Of special interest and infamous reputation among divers are the box jellyfish (Cubomedusae)—one of the most primitive animals to have fully developed image-forming eyes, not so different from our own. The biologist Tim Flannery wrote of box jellyfish,
They are active hunters of medium-sized fish and crustaceans, and can move at up to twenty-one feet per minute. They are also the only jellyfish with eyes that are quite sophisticated, containing retinas, corneas, and lenses. And they have brains, which are capable of learning, memory, and guiding complex behaviors.
We and all higher animals are bilaterally symmetrical, having a front end (a head) containing a brain, and a preferred direction of movement (forwards). The jellyfish nervous system, like the animal itself, is radially symmetrical and may seem less sophisticated than a mammalian brain, but it has every right to be considered a brain, generating as it does complex adaptive behaviors and coordinating all the animal’s sensory and motor mechanisms. Whether we can speak of a “mind” here (as Darwin does in regard to earthworms) depends on how one defines “mind.”

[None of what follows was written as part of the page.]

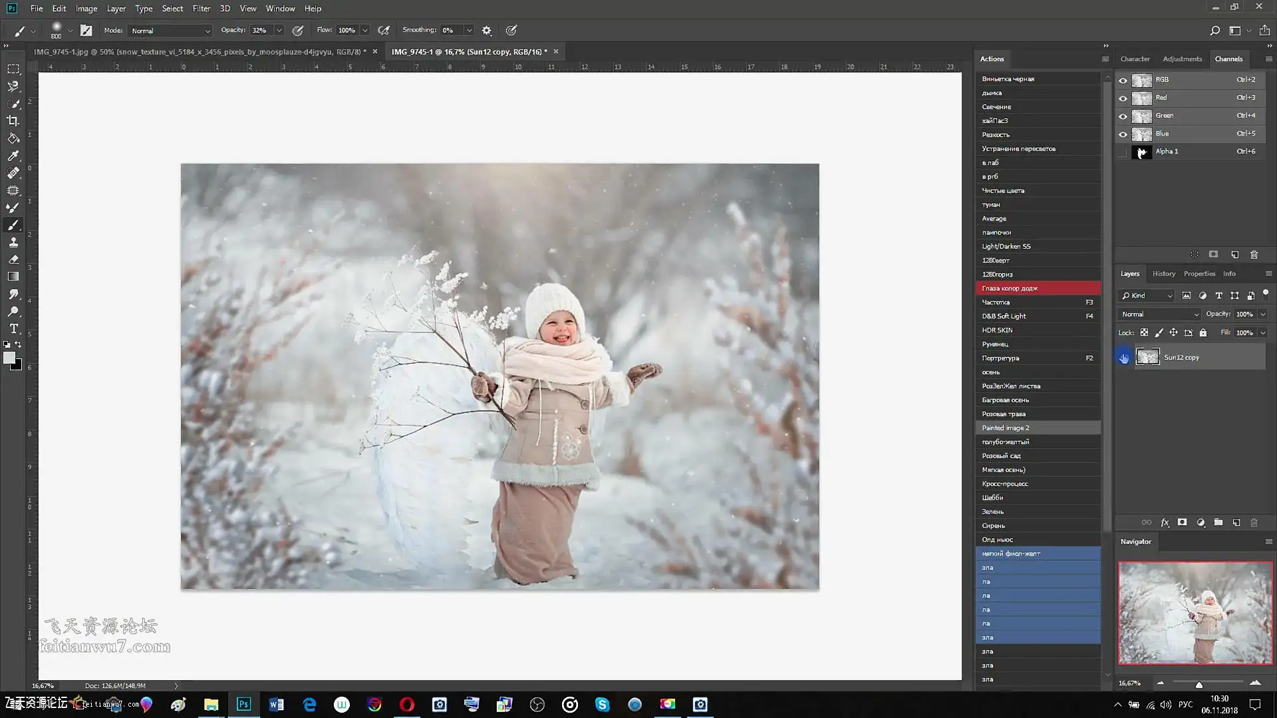1277x718 pixels.
Task: Add a layer mask icon
Action: coord(1182,523)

We all distinguish between plants and animals. We understand that plants,
in general, are immobile, rooted in the ground; they spread their green leaves to the heavens and feed on sunlight and soil. We understand that animals, in contrast, are mobile, moving from place to place, foraging or hunting for food; they have easily recognized behaviors of various sorts. Plants and animals have evolved along two profoundly different paths (fungi along yet another), and they are wholly different in their forms and modes of life.
And yet, Darwin insisted, they were closer than one might think. He was reinforced in this notion by the demonstration that insect-eating plants made use of electrical currents to move, just as animals did—that there was “plant electricity” as well as “animal electricity.” But “plant electricity” moves slowly, roughly an inch a second, as one can see by watching the leaflets of the sensitive plant (Mimosa pudica) closing one by one along a leaf that is touched. “Animal electricity,” conducted by nerves, moves roughly a thousand times faster.*1
Signaling between cells depends on electrochemical changes, the flow of electrically charged atoms in and out of cells via special, highly selective molecular pores or “channels.” These ion flows cause electrical currents, impulses—action potentials—that are transmitted (directly or indirectly) from one cell to another, in both plants and animals.
Plants depend largely on calcium ion channels, which suit their relatively slow lives perfectly. As Daniel Chamovitz argues in his book What a Plant Knows, plants are capable of registering what we would call sights, sounds, tactile signals, and much more. Plants “know” what to do, and they “remember.” But without neurons, plants do not learn in the same way that animals do; instead they rely on a vast arsenal of different chemicals and what Darwin termed “devices.” The blueprints for these must all be encoded in the plant’s genome, and indeed plant genomes are often larger than our own.